# RECORDS FOR THE TASK
########

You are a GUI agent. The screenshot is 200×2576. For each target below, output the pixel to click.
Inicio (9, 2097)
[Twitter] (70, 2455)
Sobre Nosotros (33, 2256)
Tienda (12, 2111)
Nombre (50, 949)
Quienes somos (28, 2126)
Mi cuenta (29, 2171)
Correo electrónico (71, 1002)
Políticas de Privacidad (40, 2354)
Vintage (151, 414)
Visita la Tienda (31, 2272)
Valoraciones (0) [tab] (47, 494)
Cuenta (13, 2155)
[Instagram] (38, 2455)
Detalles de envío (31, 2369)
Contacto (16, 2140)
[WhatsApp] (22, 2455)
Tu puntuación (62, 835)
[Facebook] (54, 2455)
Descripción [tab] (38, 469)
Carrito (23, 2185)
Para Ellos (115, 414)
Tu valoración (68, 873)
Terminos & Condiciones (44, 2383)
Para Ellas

########

# YOUR TASK
Please copy out the records exactly as they appear.

# TASK RESULT
You are a GUI agent. The screenshot is 200×2576. For each target below, output the pixel to click.
Inicio (9, 2097)
[Twitter] (70, 2455)
Sobre Nosotros (33, 2256)
Tienda (12, 2111)
Nombre (50, 949)
Quienes somos (28, 2126)
Mi cuenta (29, 2171)
Correo electrónico (71, 1002)
Políticas de Privacidad (40, 2354)
Vintage (151, 414)
Visita la Tienda (31, 2272)
Valoraciones (0) [tab] (47, 494)
Cuenta (13, 2155)
[Instagram] (38, 2455)
Detalles de envío (31, 2369)
Contacto (16, 2140)
[WhatsApp] (22, 2455)
Tu puntuación (62, 835)
[Facebook] (54, 2455)
Descripción [tab] (38, 469)
Carrito (23, 2185)
Para Ellos (115, 414)
Tu valoración (68, 873)
Terminos & Condiciones (44, 2383)
Para Ellas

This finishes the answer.